In 2022, Human Rights Writers Association of Nigeria, (HURIWA), upbraided Mr. El-Rufai over the killings of residents by Fulani bandits and terrorists.

HURIWA lamented that Kaduna had become a killing field for marauders under El-Rufai’s watch while the governor had failed woefully as the chief security officer of the state with the cardinal responsibility to protect lives and property.

HURIWA’s National Coordinator, Emmanuel Onwubiko, said, “The massacre that has been going on in Kaduna under Governor Nasir El-Rufai is condemnable and shows crass failure of the governor who is supposed to be the chief security officer of the state charged with the duty to protect lives and property.

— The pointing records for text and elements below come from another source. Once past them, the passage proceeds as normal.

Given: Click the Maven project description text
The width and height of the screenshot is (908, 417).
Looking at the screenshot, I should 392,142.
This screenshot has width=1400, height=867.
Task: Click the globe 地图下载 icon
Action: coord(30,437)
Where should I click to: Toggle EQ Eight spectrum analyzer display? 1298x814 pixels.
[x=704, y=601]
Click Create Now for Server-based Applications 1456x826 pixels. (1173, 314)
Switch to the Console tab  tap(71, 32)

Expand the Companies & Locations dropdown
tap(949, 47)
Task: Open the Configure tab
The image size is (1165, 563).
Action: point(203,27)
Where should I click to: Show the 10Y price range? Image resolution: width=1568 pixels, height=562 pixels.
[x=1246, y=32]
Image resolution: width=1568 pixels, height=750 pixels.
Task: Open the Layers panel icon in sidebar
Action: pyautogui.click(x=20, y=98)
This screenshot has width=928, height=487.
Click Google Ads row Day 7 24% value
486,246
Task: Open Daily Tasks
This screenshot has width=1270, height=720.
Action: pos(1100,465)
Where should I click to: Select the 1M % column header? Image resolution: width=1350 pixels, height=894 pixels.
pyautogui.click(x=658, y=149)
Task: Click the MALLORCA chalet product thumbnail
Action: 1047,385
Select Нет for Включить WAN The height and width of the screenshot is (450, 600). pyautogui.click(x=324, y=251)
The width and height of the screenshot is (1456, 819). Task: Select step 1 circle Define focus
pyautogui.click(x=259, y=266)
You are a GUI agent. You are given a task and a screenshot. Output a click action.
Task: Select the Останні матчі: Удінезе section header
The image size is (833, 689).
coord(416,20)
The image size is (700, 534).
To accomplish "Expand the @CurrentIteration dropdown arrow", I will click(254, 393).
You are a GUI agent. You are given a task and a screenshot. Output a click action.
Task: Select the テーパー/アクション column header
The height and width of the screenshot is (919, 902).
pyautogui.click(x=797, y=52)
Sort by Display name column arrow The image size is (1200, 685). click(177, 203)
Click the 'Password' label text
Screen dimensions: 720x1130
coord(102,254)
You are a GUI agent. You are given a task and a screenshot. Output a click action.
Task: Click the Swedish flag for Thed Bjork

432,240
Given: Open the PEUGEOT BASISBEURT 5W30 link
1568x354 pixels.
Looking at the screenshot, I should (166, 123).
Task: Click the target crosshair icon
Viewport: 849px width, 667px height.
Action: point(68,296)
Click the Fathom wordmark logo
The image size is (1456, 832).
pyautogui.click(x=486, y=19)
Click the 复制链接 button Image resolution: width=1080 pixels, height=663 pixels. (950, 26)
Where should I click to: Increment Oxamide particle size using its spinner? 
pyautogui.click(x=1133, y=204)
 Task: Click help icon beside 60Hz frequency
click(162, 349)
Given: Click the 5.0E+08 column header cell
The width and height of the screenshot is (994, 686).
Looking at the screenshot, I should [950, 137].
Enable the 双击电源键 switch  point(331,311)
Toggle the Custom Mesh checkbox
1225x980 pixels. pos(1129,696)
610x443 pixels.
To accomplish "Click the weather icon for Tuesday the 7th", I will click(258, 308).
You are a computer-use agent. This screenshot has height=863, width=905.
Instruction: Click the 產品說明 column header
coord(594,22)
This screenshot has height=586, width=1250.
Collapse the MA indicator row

“However, the body language of the governor continues to enable the guillotine of residents of the state, particularly in Southern Kaduna which has been the most hit victim of terrorism and banditry since El-Rufai became governor.

“For instance, in 2021, the state government said a total number of 1,192 people were killed by bandits and 3,348 abducted across Kaduna. In 2020, at least 937 people were killed by bandits and terrorists, the state government reported.

“Aside that these figures must have been doctored and reduced, yet the stark reality in Kaduna confronts any sane person. One thing is, however, certain: Kaduna is a place of sorrow, tears and blood as marauders with religious and genocidal agenda continue to hide under communal clashes to maul innocent Christians in Southern Kaduna.”

Nigeria’s Senate in screening Mr. El-Rufai refused to entertain a petition Senator Sunday Karimi (APC Kogi West) said had written against the former governor.

Read also: Senate against military intervention in Niger Republic

Godswill Akpabio, the Senate president, whose membership of the upper legislative assembly is alleged to be a subject of controversy, refused to take the petition, asserting that the chamber would not entertain petitions against any nominee.

Almost exactly twenty years ago, El-Rufai, while being screened for a ministerial position, had claimed that then deputy Senate president, Ibrahim Mantu and another principal officer of the Senate had demanded a N54million bribe from him to clear the opposition to his ministerial nomination by President Olusegun Obasanjo in 2003.

Almost all former governors nominated by Mr. Tinubu as ministers have corruption allegations levelled against them with investigations started on some of them by anti-corruption agencies.

Unsurprisingly, Nigeria’s Senate would allow them walk past the process to assume their new offices. For as the Senate president said, Nigeria’s Senate does not entertain petitions against nominees.